■ WHAT YOU ARE ASKED TO DO ■
Set down the final stretch of the data, from the line that holds "The width and" through the last line, both included, with pictures left out.

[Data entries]
+---+

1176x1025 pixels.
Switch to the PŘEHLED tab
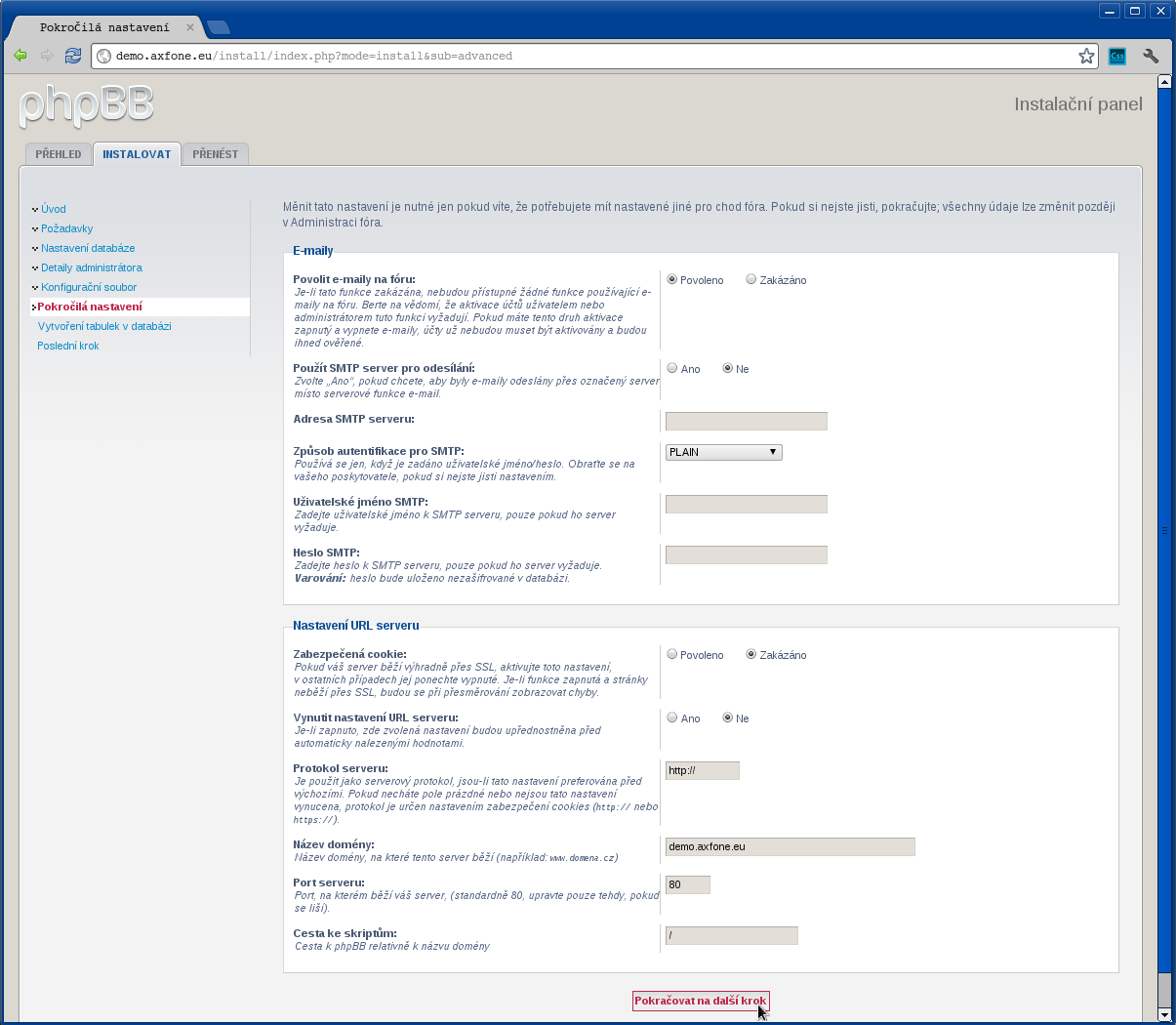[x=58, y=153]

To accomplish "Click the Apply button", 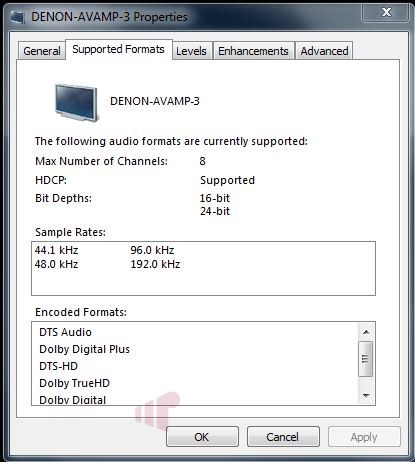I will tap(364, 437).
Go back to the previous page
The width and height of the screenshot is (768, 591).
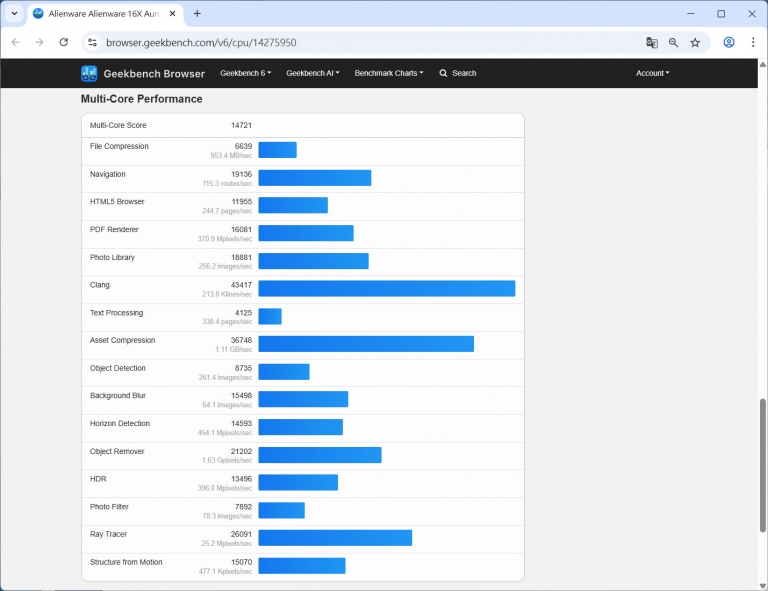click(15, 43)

+---+

■ TASK RESULT ■
The width and height of the screenshot is (768, 591).
click(15, 43)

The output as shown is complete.